Takie decyzje podjął 19 listopada br. Sąd Rejonowy w Warszawie wobec osób oskarżanych w sprawie, w której Lew Rywin miał wręczyć 210 tys. zł łapówki i obiecywać następne 190 tys. zł w zamian za wyniki badań, które miały umożliwić mu uchylenie się od kary.
Było o niej głośno, nie tylko dlatego, że dotyczy sławnej osoby. Także dlatego, że w ostatnich dniach grupa znanych osób ze środowiska kulturalno-biznesowego apelowała o uwolnienie syna Lwa Rywina, znanego producenta filmowego.

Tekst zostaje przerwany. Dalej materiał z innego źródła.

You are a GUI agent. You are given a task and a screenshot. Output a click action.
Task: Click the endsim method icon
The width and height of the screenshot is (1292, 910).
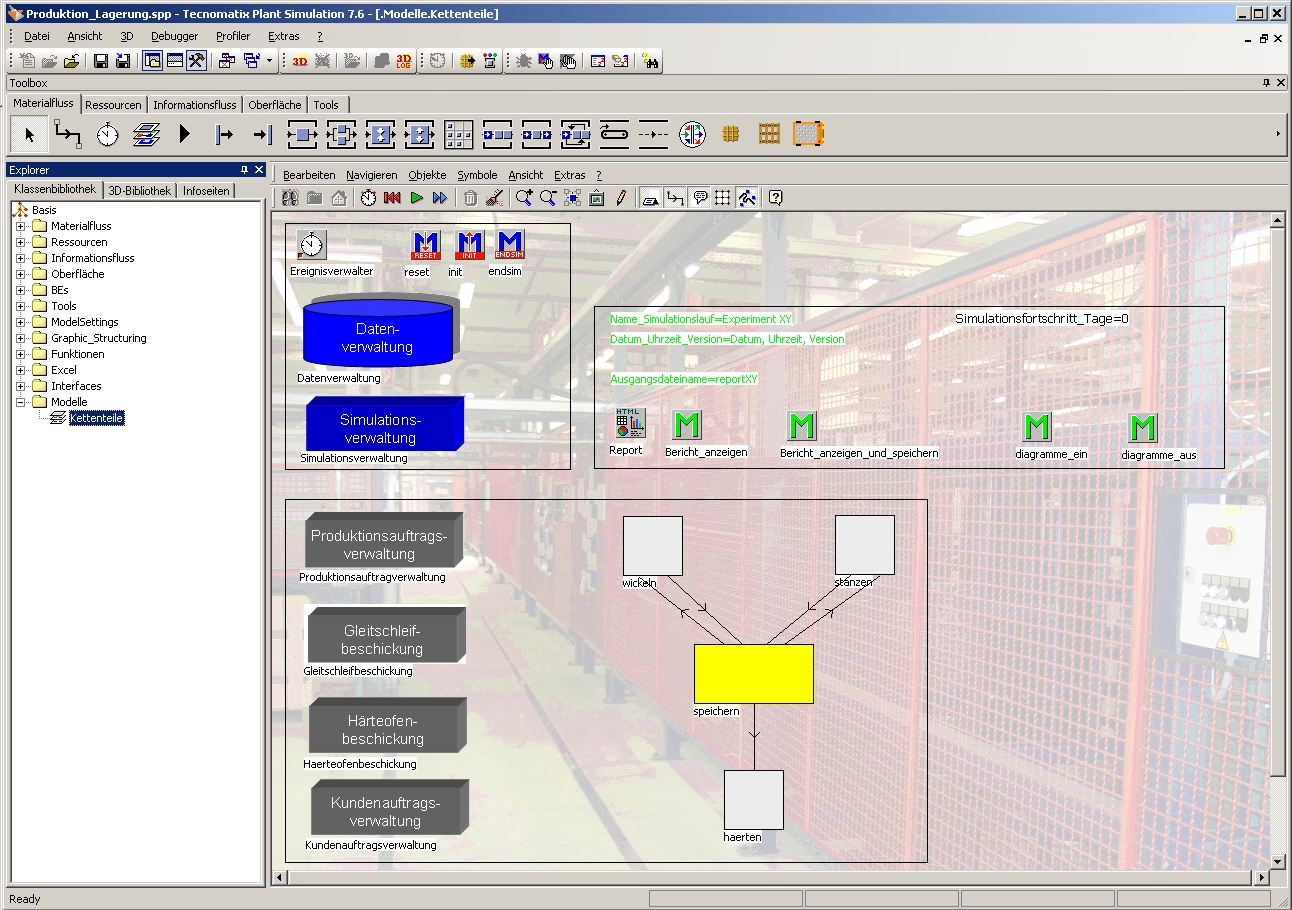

Czy ten apel miał wpływ na decyzje sądu? Być może nie, chociaż od czasu gdy sąd nieugięcie stał na stanowisku, że oskarżeni mają czekać na proces w areszcie, zapewne niewiele się zmieniło. Faktem jest też, że coraz bardziej odczuwalna jest społeczna presja na sądy, by z większym niż w przeszłości umiarem stosowały ten najbardziej uciążliwy środek zapobiegawczy. Szczególnie w przypadku podejrzeń o tzw. przestępstwa białych kołnierzyków, gdzie dowodami są zwykle jakieś dokumenty i zeznania. Zeznania można szybko zebrać, a dokumenty zamknąć w szafie prokuratora i już szanse na mataczenie są niewielkie. Lepiej zamknąć dokumenty niż człowieka, w stosunku do którego mamy przecież na tym etapie stosować domniemanie niewinności.
Oczywiście, jest też druga presja, płynąca ze znacznych kręgów społecznych, ale także od polityków i mediów, by zamykać wszystkich podejrzanych, a szczególnie tych z elit. Takie zamykanie jest przez publiczność dobrze odbierane, no i nie ma zarzutu o pobłażanie patologiom. A to, że może stać się jakaś niesprawiedliwość, albo trzeba będzie kiedyś zapłacić (podatnicy!) za niesłuszny areszt, to już ma mniejsze znaczenie.

Generalnie jest ostatnio w tej dziedzinie pewien postęp, ale czy akurat ta sprawa wpisuje się w ten zdrowszy trend, to pewności nie ma.